Exercise material »
——

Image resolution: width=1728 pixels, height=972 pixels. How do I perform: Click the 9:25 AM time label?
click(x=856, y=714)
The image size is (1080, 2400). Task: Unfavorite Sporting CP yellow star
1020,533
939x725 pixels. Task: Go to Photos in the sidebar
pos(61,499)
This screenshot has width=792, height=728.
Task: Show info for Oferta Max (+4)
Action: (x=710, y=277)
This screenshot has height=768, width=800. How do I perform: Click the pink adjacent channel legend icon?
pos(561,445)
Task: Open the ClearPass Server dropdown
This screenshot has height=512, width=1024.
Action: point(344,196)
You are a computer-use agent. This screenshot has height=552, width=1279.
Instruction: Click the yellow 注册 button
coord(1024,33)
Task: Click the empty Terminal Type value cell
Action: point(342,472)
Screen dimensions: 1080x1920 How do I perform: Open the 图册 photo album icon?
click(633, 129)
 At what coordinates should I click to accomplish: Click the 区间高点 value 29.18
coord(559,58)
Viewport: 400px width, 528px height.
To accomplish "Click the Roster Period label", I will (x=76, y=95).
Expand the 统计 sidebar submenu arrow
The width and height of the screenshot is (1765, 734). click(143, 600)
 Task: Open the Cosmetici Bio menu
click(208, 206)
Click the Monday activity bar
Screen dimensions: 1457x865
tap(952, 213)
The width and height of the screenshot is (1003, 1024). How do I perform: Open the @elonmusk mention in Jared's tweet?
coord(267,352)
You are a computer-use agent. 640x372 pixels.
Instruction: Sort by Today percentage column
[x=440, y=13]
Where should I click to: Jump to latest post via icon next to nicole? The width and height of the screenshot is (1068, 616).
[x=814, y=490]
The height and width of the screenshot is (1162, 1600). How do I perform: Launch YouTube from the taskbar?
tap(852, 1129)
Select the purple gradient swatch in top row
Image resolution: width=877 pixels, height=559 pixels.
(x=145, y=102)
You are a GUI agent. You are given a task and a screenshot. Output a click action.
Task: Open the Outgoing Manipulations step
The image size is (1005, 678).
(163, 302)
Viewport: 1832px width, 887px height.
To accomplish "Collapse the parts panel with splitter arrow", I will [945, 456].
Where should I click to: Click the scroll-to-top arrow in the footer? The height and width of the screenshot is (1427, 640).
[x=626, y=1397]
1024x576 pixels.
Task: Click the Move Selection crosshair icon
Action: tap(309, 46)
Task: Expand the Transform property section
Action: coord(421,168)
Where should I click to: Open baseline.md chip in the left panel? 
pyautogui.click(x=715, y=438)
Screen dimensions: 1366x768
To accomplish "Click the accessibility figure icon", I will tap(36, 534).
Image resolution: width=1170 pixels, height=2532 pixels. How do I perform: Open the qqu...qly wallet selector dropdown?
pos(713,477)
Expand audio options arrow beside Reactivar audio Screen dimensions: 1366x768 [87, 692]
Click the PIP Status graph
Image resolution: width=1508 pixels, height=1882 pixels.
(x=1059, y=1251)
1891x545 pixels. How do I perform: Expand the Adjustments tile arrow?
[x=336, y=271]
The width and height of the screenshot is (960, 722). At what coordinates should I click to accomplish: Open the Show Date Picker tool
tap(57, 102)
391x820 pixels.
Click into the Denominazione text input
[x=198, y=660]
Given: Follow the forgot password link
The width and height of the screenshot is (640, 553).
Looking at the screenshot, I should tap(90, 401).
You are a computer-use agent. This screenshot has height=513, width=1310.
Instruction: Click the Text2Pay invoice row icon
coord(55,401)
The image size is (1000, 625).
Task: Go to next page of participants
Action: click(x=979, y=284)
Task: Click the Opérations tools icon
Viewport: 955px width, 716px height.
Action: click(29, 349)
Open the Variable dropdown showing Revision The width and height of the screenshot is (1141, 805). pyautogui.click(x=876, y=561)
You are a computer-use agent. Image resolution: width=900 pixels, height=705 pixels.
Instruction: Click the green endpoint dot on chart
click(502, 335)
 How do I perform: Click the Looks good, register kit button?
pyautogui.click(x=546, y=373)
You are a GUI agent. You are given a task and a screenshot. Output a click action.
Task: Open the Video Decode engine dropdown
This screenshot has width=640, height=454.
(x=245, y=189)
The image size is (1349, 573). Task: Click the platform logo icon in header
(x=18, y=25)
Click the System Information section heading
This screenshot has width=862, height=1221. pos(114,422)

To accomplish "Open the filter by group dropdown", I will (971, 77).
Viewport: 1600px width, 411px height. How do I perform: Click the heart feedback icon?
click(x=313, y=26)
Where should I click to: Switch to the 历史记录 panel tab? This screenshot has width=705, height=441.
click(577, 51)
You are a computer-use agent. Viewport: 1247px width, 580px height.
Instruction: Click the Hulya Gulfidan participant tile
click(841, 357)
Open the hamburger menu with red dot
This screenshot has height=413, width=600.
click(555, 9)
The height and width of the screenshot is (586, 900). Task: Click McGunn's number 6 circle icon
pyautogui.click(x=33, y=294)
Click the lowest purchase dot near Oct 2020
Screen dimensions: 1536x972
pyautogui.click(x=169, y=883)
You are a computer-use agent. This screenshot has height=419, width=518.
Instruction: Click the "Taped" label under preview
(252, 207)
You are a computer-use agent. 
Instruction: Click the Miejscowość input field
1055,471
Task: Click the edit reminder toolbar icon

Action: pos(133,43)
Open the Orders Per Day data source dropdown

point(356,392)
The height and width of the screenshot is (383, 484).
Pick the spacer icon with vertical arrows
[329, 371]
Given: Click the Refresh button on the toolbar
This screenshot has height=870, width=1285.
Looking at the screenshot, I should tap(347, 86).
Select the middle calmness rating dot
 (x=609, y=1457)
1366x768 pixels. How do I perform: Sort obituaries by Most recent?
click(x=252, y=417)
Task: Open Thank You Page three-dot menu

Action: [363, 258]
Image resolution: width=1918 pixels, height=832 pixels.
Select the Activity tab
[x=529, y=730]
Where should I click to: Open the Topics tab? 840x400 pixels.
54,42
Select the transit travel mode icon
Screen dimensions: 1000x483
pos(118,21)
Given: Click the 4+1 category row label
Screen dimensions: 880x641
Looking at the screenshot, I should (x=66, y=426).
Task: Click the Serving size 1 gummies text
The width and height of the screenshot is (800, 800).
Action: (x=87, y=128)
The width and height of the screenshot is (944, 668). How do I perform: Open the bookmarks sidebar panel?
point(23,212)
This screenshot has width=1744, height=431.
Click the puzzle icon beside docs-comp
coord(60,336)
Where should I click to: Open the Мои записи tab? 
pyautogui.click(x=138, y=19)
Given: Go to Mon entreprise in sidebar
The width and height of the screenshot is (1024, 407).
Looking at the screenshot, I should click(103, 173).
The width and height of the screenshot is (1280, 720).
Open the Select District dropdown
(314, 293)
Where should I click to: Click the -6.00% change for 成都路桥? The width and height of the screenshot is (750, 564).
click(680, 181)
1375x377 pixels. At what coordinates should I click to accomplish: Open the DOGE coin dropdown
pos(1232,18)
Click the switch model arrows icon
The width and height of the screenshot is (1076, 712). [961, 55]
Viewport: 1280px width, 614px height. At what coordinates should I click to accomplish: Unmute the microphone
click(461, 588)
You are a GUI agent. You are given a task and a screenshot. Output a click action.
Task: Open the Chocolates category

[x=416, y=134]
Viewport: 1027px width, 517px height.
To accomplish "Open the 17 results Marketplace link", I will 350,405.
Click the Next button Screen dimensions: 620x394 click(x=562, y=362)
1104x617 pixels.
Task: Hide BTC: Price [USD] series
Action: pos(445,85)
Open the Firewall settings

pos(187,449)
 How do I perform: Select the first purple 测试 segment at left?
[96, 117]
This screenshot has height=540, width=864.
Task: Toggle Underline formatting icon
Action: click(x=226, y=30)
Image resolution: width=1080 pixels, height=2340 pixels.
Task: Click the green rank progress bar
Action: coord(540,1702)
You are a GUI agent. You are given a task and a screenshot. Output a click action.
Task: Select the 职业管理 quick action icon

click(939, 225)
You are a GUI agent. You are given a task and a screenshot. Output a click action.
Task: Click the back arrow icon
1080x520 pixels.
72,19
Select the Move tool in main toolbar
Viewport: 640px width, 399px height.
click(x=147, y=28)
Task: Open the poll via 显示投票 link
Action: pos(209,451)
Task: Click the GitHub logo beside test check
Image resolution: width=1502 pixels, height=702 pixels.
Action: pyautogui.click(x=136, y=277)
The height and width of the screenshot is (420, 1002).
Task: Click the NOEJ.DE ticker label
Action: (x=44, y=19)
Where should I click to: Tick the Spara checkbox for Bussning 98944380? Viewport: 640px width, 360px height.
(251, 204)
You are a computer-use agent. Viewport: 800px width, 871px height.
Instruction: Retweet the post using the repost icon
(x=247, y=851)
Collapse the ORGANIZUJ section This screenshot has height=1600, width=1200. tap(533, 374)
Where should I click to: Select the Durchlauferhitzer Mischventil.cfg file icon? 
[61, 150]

——

What to work on » What is the number of lines in the records that include the word "will"? Answer with that number only.

Result below » 5